* EXERCISE: Reproduce every line in the material below that holds "ortak".
---
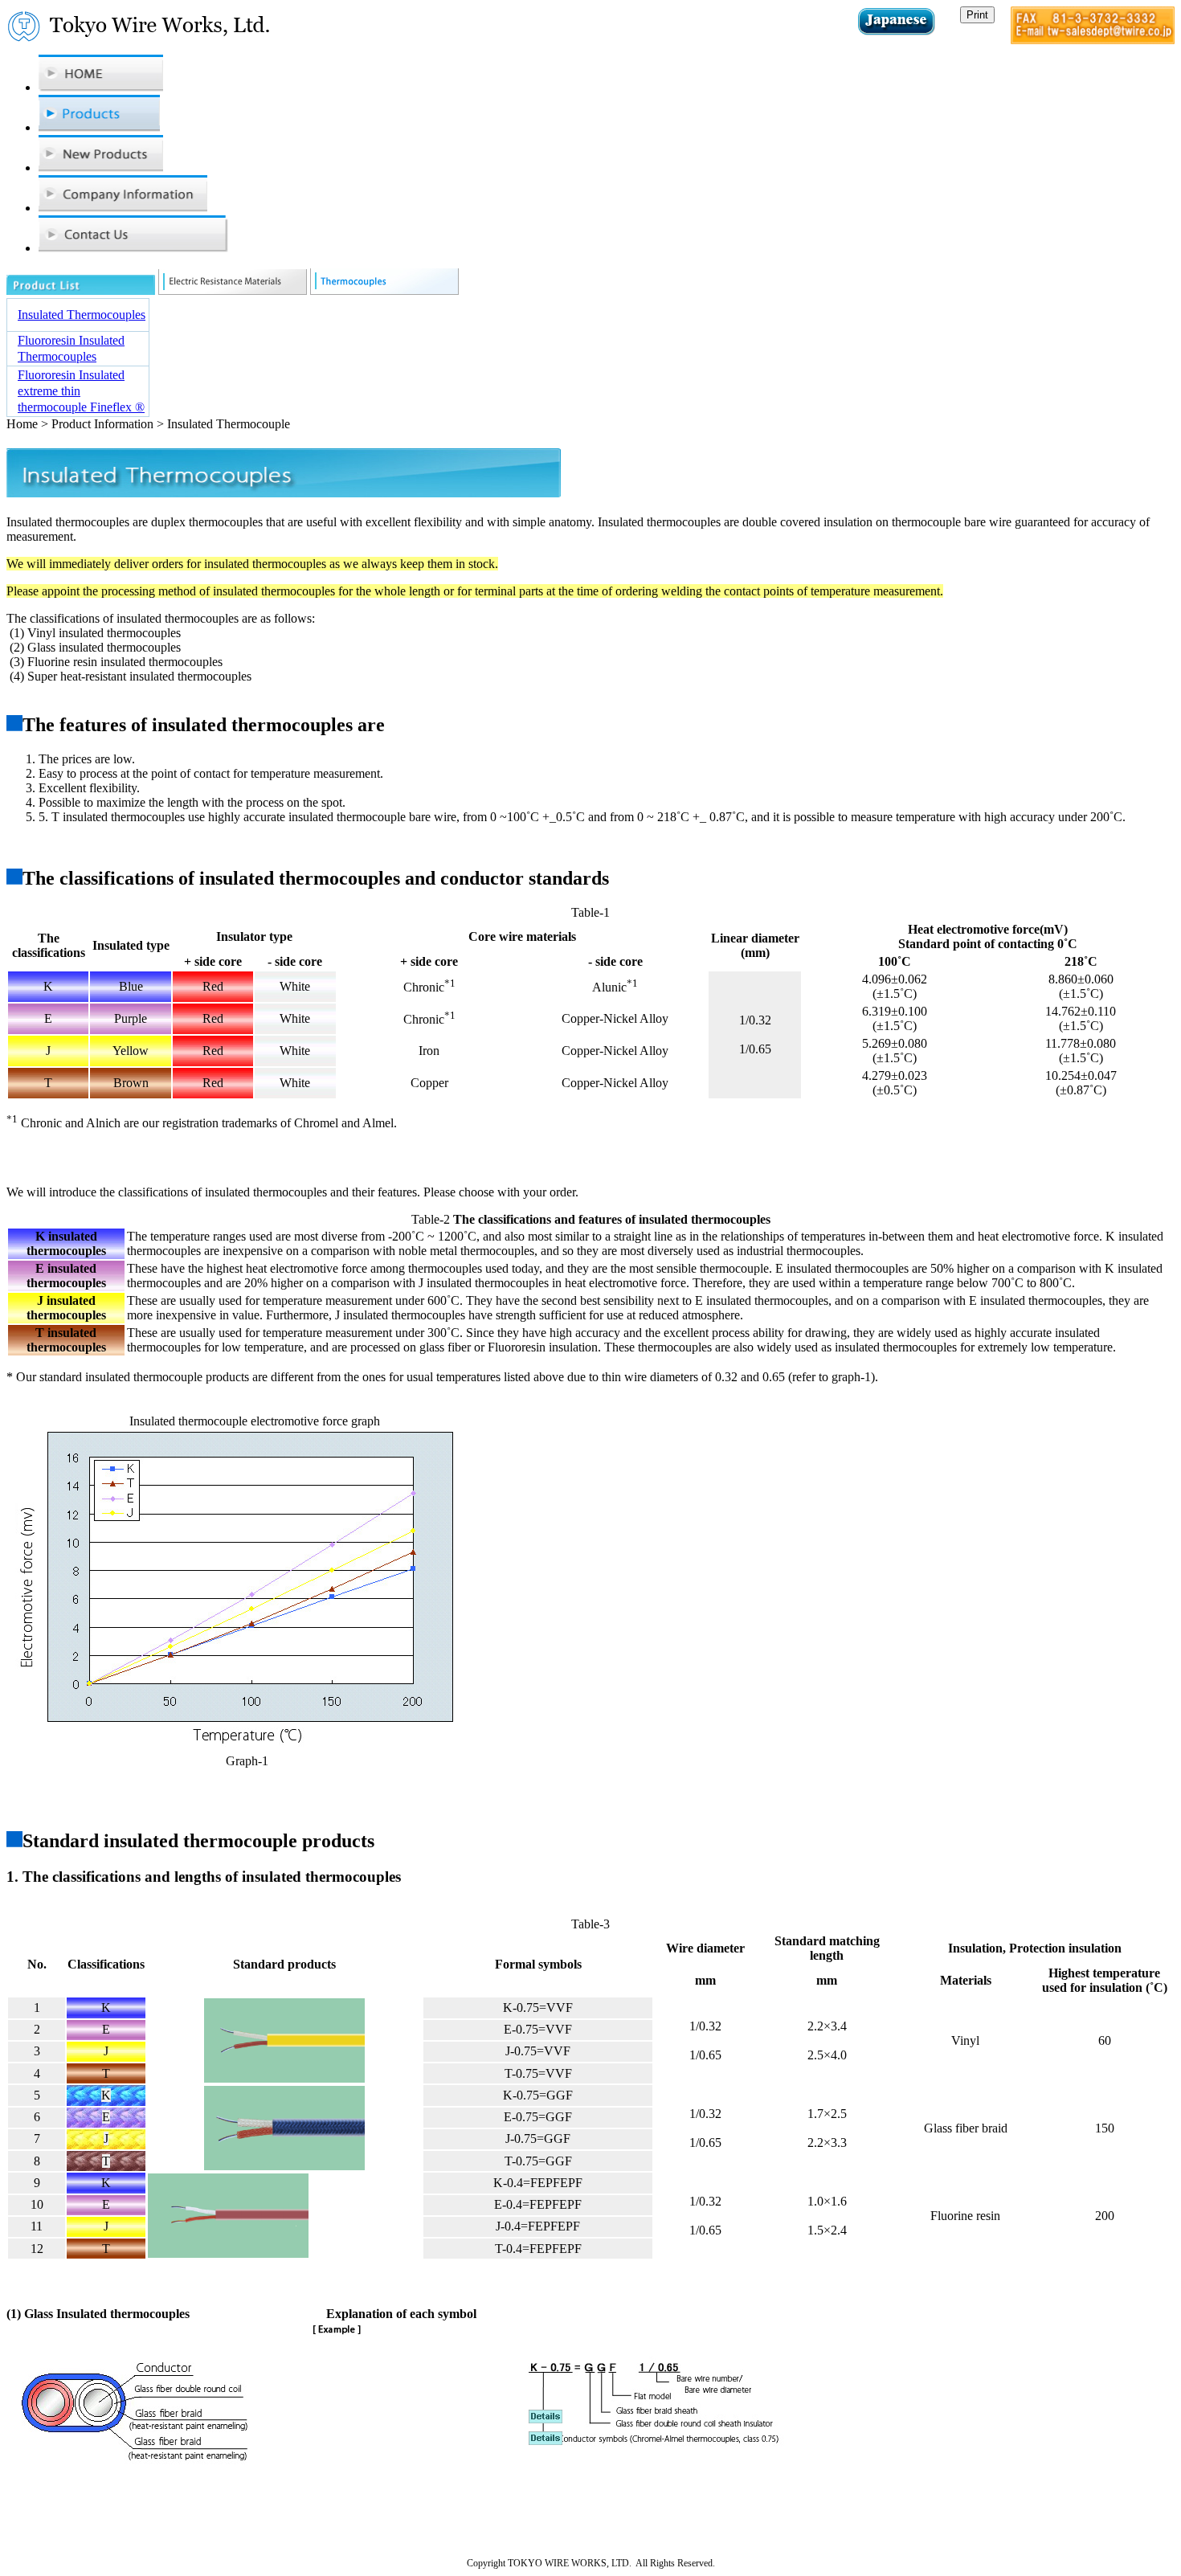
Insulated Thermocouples (81, 314)
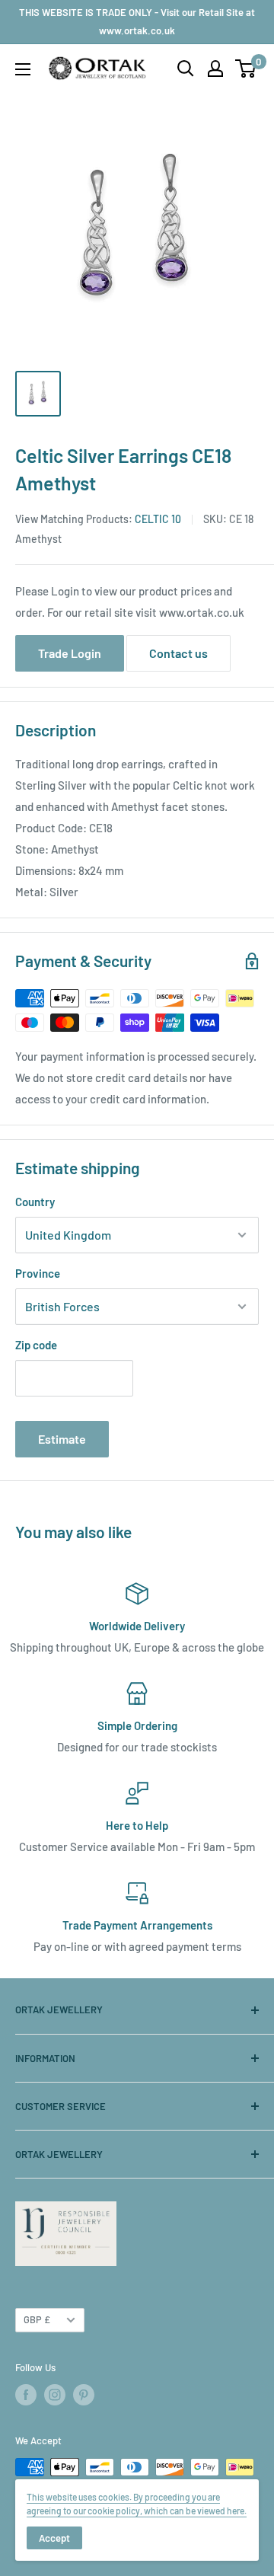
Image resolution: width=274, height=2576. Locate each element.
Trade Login (69, 653)
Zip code (36, 1345)
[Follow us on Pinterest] (83, 2394)
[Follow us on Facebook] (26, 2394)
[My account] (215, 68)
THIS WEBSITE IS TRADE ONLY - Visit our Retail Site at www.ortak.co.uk (137, 21)
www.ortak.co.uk (201, 612)
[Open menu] (22, 69)
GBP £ (37, 2319)
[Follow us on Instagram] (54, 2394)
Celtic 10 (158, 518)
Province (37, 1273)
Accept (54, 2538)
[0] (246, 68)
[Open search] (185, 68)
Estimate (62, 1439)
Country (35, 1201)
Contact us (178, 653)
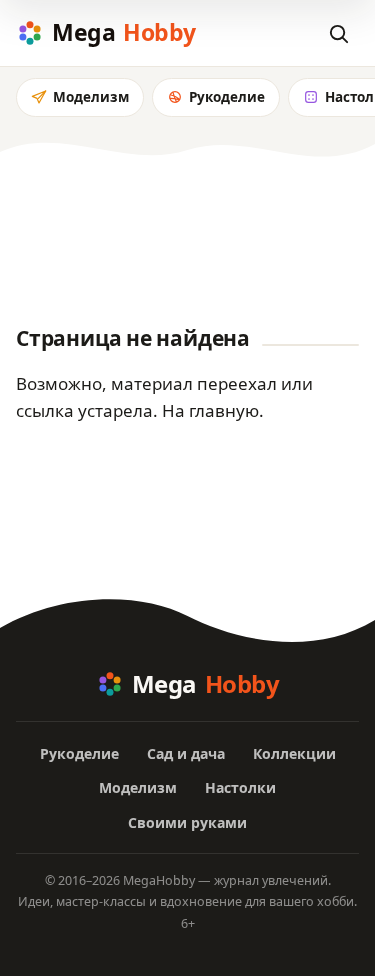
---
* EXERCISE OUTPUT:
THIS WEBSITE IS TRADE ONLY - Visit our Retail Site at www.ortak.co.uk (137, 21)
www.ortak.co.uk (201, 612)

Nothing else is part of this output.